(What you should do)
Please rewrite all the entries below, replacing every "label box" with "caption field" and leaving everything else unchanged.

(Records for processing)
________________________
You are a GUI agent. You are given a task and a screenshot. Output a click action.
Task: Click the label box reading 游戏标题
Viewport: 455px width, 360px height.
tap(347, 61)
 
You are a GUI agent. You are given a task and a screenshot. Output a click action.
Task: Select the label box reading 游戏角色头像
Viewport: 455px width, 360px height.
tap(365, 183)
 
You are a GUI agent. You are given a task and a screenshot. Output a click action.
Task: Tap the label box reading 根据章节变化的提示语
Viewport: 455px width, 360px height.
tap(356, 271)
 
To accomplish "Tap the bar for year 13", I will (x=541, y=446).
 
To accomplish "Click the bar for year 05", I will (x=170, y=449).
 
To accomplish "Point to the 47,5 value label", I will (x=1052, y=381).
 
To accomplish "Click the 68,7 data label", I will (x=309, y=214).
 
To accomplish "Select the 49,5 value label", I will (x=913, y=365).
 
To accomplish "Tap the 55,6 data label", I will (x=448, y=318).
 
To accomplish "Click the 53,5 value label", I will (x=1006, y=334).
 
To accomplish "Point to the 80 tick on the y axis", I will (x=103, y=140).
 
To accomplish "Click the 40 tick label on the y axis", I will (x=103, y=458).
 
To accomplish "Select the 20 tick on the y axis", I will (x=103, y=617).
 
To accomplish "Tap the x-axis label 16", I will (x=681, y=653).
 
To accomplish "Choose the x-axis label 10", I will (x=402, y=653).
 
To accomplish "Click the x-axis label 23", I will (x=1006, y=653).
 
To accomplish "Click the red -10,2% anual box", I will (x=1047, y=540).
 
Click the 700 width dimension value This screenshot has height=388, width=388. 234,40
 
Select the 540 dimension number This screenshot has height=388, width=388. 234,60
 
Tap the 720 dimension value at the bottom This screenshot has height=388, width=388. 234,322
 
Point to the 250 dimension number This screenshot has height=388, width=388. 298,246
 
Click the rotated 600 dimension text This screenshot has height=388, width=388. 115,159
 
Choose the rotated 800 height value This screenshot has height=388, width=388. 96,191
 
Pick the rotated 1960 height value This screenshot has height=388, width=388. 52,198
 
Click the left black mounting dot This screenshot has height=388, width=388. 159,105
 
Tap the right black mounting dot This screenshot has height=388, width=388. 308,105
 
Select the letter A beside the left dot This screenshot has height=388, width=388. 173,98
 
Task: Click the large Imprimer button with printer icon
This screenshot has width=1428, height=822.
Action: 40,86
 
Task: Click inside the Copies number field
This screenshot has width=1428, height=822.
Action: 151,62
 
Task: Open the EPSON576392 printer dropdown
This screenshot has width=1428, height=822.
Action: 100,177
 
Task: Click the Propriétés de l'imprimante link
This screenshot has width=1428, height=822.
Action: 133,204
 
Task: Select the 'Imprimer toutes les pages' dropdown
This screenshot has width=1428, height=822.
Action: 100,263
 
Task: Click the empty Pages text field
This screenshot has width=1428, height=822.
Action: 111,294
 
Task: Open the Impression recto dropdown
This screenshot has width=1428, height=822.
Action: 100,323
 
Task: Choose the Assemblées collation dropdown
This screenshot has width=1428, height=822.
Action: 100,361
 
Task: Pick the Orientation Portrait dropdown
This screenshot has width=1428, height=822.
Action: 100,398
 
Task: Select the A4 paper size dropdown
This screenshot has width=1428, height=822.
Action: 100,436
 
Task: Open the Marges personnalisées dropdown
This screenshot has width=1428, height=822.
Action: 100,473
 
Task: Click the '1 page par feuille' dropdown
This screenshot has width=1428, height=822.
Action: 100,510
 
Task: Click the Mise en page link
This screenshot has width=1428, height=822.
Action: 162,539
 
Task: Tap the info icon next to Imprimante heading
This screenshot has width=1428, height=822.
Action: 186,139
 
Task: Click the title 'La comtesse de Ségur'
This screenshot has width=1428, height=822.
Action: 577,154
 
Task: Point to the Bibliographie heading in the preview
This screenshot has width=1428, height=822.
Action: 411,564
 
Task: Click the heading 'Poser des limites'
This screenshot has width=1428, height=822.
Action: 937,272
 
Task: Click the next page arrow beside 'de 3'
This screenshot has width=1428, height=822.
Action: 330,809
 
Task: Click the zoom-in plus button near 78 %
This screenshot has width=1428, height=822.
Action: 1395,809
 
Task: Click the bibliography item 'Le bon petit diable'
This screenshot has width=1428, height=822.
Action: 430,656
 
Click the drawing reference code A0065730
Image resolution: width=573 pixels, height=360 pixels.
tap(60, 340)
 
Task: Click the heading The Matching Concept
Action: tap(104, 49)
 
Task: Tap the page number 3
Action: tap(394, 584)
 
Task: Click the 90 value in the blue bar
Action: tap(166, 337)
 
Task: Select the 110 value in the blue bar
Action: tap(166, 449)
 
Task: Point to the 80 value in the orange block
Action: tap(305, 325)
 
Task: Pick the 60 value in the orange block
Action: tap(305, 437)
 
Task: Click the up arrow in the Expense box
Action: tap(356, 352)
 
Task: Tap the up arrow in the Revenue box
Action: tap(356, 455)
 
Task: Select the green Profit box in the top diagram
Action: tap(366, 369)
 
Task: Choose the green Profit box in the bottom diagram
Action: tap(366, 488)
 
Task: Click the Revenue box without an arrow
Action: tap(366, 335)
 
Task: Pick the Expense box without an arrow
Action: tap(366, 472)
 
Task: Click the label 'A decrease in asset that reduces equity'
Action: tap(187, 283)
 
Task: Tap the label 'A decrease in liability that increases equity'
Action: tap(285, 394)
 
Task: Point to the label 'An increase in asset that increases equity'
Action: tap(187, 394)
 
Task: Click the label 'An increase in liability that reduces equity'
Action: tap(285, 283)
________________________
(Task solution)
You are a GUI agent. You are given a task and a screenshot. Output a click action.
Task: Click the caption field reading 游戏标题
Viewport: 455px width, 360px height.
tap(347, 61)
 
You are a GUI agent. You are given a task and a screenshot. Output a click action.
Task: Select the caption field reading 游戏角色头像
Viewport: 455px width, 360px height.
tap(365, 183)
 
You are a GUI agent. You are given a task and a screenshot. Output a click action.
Task: Tap the caption field reading 根据章节变化的提示语
Viewport: 455px width, 360px height.
tap(356, 271)
 
To accomplish "Tap the bar for year 13", I will (x=541, y=446).
 
To accomplish "Click the bar for year 05", I will (x=170, y=449).
 
To accomplish "Point to the 47,5 value label", I will (x=1052, y=381).
 
To accomplish "Click the 68,7 data label", I will (x=309, y=214).
 
To accomplish "Select the 49,5 value label", I will (x=913, y=365).
 
To accomplish "Tap the 55,6 data label", I will (x=448, y=318).
 
To accomplish "Click the 53,5 value label", I will (x=1006, y=334).
 
To accomplish "Point to the 80 tick on the y axis", I will (x=103, y=140).
 
To accomplish "Click the 40 tick label on the y axis", I will (x=103, y=458).
 
To accomplish "Select the 20 tick on the y axis", I will (x=103, y=617).
 
To accomplish "Tap the x-axis label 16", I will (x=681, y=653).
 
To accomplish "Choose the x-axis label 10", I will (x=402, y=653).
 
To accomplish "Click the x-axis label 23", I will (x=1006, y=653).
 
To accomplish "Click the red -10,2% anual box", I will (x=1047, y=540).
 
Click the 700 width dimension value This screenshot has height=388, width=388. 234,40
 
Select the 540 dimension number This screenshot has height=388, width=388. 234,60
 
Tap the 720 dimension value at the bottom This screenshot has height=388, width=388. 234,322
 
Point to the 250 dimension number This screenshot has height=388, width=388. 298,246
 
Click the rotated 600 dimension text This screenshot has height=388, width=388. 115,159
 
Choose the rotated 800 height value This screenshot has height=388, width=388. 96,191
 
Pick the rotated 1960 height value This screenshot has height=388, width=388. 52,198
 
Click the left black mounting dot This screenshot has height=388, width=388. 159,105
 
Tap the right black mounting dot This screenshot has height=388, width=388. 308,105
 
Select the letter A beside the left dot This screenshot has height=388, width=388. 173,98
 
Task: Click the large Imprimer button with printer icon
This screenshot has width=1428, height=822.
Action: 40,86
 
Task: Click inside the Copies number field
This screenshot has width=1428, height=822.
Action: 151,62
 
Task: Open the EPSON576392 printer dropdown
This screenshot has width=1428, height=822.
Action: 100,177
 
Task: Click the Propriétés de l'imprimante link
This screenshot has width=1428, height=822.
Action: 133,204
 
Task: Select the 'Imprimer toutes les pages' dropdown
This screenshot has width=1428, height=822.
Action: 100,263
 
Task: Click the empty Pages text field
This screenshot has width=1428, height=822.
Action: 111,294
 
Task: Open the Impression recto dropdown
This screenshot has width=1428, height=822.
Action: 100,323
 
Task: Choose the Assemblées collation dropdown
This screenshot has width=1428, height=822.
Action: 100,361
 
Task: Pick the Orientation Portrait dropdown
This screenshot has width=1428, height=822.
Action: 100,398
 
Task: Select the A4 paper size dropdown
This screenshot has width=1428, height=822.
Action: 100,436
 
Task: Open the Marges personnalisées dropdown
This screenshot has width=1428, height=822.
Action: 100,473
 
Task: Click the '1 page par feuille' dropdown
This screenshot has width=1428, height=822.
Action: 100,510
 
Task: Click the Mise en page link
This screenshot has width=1428, height=822.
Action: 162,539
 
Task: Tap the info icon next to Imprimante heading
This screenshot has width=1428, height=822.
Action: 186,139
 
Task: Click the title 'La comtesse de Ségur'
This screenshot has width=1428, height=822.
Action: 577,154
 
Task: Point to the Bibliographie heading in the preview
This screenshot has width=1428, height=822.
Action: 411,564
 
Task: Click the heading 'Poser des limites'
This screenshot has width=1428, height=822.
Action: 937,272
 
Task: Click the next page arrow beside 'de 3'
This screenshot has width=1428, height=822.
Action: 330,809
 
Task: Click the zoom-in plus button near 78 %
This screenshot has width=1428, height=822.
Action: 1395,809
 
Task: Click the bibliography item 'Le bon petit diable'
This screenshot has width=1428, height=822.
Action: 430,656
 
Click the drawing reference code A0065730
Image resolution: width=573 pixels, height=360 pixels.
tap(60, 340)
 
Task: Click the heading The Matching Concept
Action: tap(104, 49)
 
Task: Tap the page number 3
Action: tap(394, 584)
 
Task: Click the 90 value in the blue bar
Action: tap(166, 337)
 
Task: Select the 110 value in the blue bar
Action: tap(166, 449)
 
Task: Point to the 80 value in the orange block
Action: tap(305, 325)
 
Task: Pick the 60 value in the orange block
Action: tap(305, 437)
 
Task: Click the up arrow in the Expense box
Action: tap(356, 352)
 
Task: Tap the up arrow in the Revenue box
Action: tap(356, 455)
 
Task: Select the green Profit box in the top diagram
Action: tap(366, 369)
 
Task: Choose the green Profit box in the bottom diagram
Action: tap(366, 488)
 
Task: Click the Revenue box without an arrow
Action: tap(366, 335)
 
Task: Pick the Expense box without an arrow
Action: tap(366, 472)
 
Task: Click the label 'A decrease in asset that reduces equity'
Action: tap(187, 283)
 
Task: Tap the label 'A decrease in liability that increases equity'
Action: tap(285, 394)
 
Task: Point to the label 'An increase in asset that increases equity'
Action: tap(187, 394)
 
Task: Click the label 'An increase in liability that reduces equity'
Action: tap(285, 283)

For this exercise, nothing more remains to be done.